▶ [WHAT IS NEEDED]:
Reproduce everything from "I checked the" down to "correct status code." in the excerpt below on checking HTTP status codes in Rust.
— start EXTRACT —
I checked the API documentation and indeed I had mistyped the url.

-    let uri = "https://cat-fact.herokuapp.com/fact/random";
+    let uri = "https://cat-fact.herokuapp.com/facts/random";

After correction, we get the correct status code.

    url: "https://cat-fact.herokuapp.com/facts/random",
    status: 200,
    headers: {

It would probably be a good idea to handle errors when we don't get a 200 response. Let's check the response value so we can add a condition.

-    dbg!(response);
+    dbg!(response.status());

Ok.

[src/main.rs:5] response.status() = 200

Now let's add a conditional.

-    dbg!(response.status());
+    if(response.status() == 200) {
+        println!("{}", response.status());
+    }

Cool.

200 OK

However we want it to throw an error right, seems reqwest might let us do this, let's force it to fail again by adding the typo back in.

-    let uri = "https://cat-fact.herokuapp.com/facts/random";
+    let uri = "https://cat-fact.herokuapp.com/fact/random";
     let response = client.get(uri).send()?;
-    if(response.status() == 200) {
+    if response.status().is_client_error() || response.status().is_server_error() {
         println!("{}", response.status());
     } 

And let's have the application return the error it encounters to avoid running any other code. We can do this by using a macro bundled with anyhow.

+use anyhow::anyhow;
+
 fn main() -> Result<(), anyhow::Error> {
     let client = reqwest::blocking::Client::new();
     let uri = "https://cat-fact.herokuapp.com/facts/random";
     let response = client.get(uri).send()?;
     if(response.status().is_client_error() || response.status().is_server_error()) {
-        println!("{}", response.status());
+        return Err(anyhow!("Server responded with: {}", response.status()));
     } 
     Ok(())

Seems the compiler is warning us about something:

warning: unnecessary parentheses around `if` condition

Remove the parentheses and now upon receiving a status code that isn't 200

Error: Server responded with: 404 Not Found

Great. Next, let's look at getting our facts out of the response.
— end EXTRACT —
— start RECORDED INFORMATION —
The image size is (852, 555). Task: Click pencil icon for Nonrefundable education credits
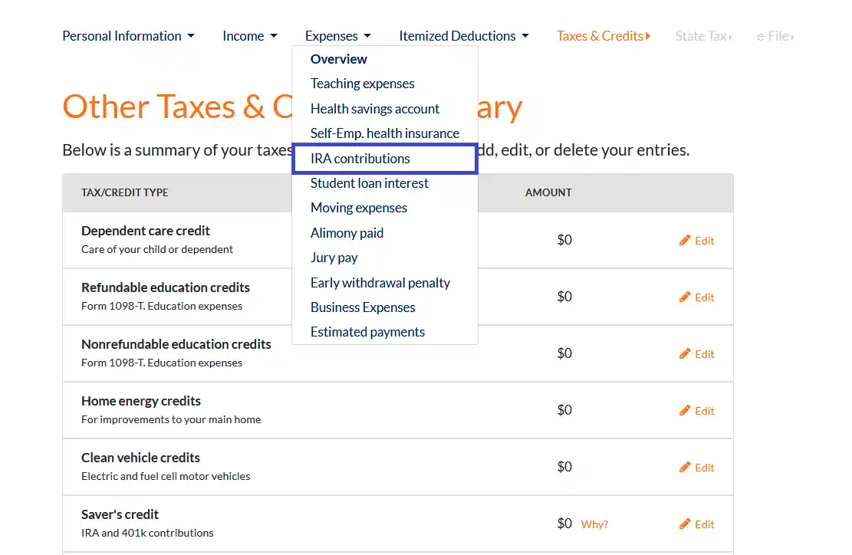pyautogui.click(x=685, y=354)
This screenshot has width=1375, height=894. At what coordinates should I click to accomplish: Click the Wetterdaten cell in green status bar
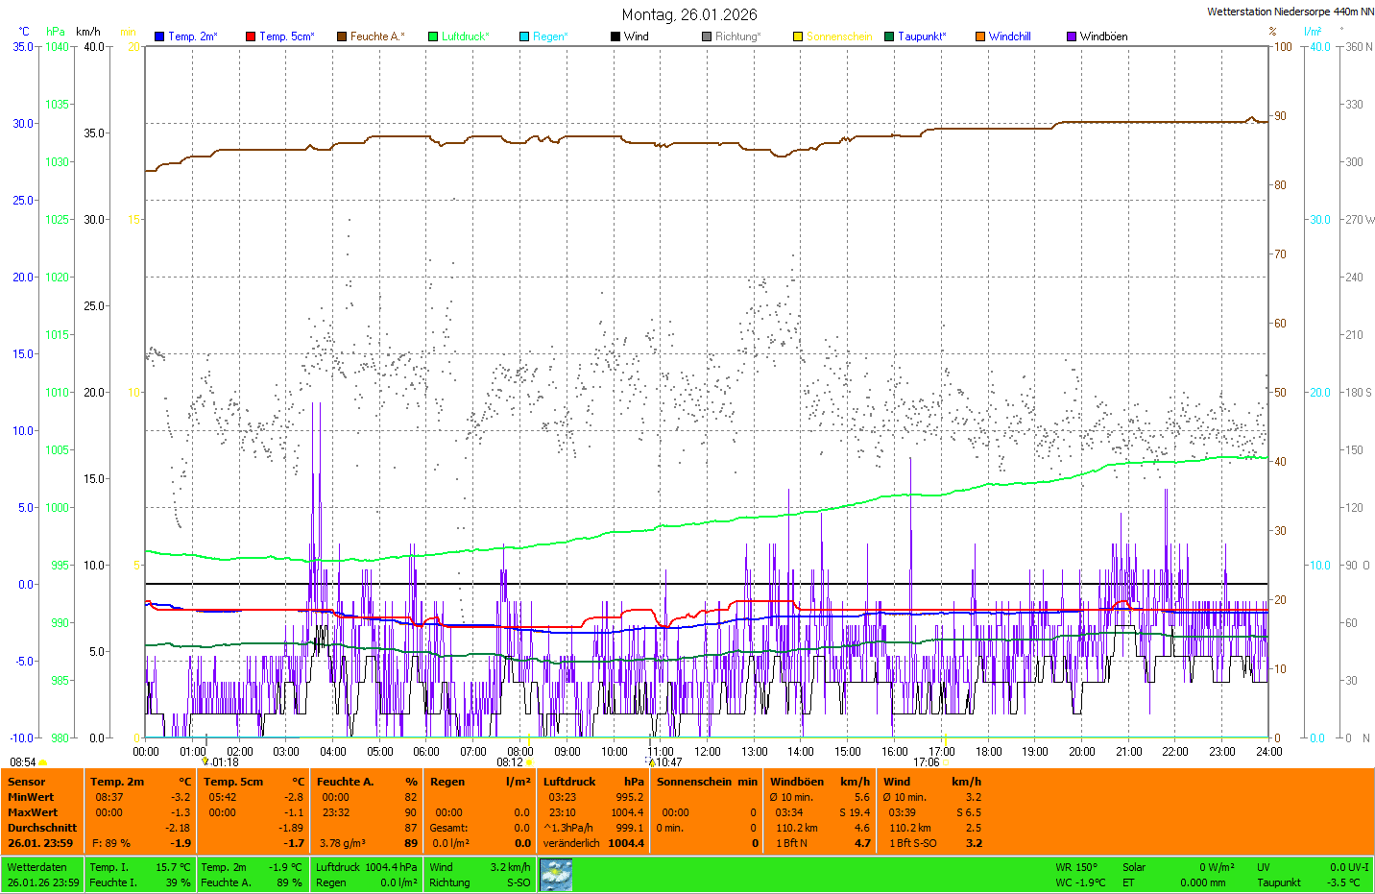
— end RECORDED INFORMATION —
▶ [FINISHED TASK]:
I checked the API documentation and indeed I had mistyped the url.

-    let uri = "https://cat-fact.herokuapp.com/fact/random";
+    let uri = "https://cat-fact.herokuapp.com/facts/random";

After correction, we get the correct status code.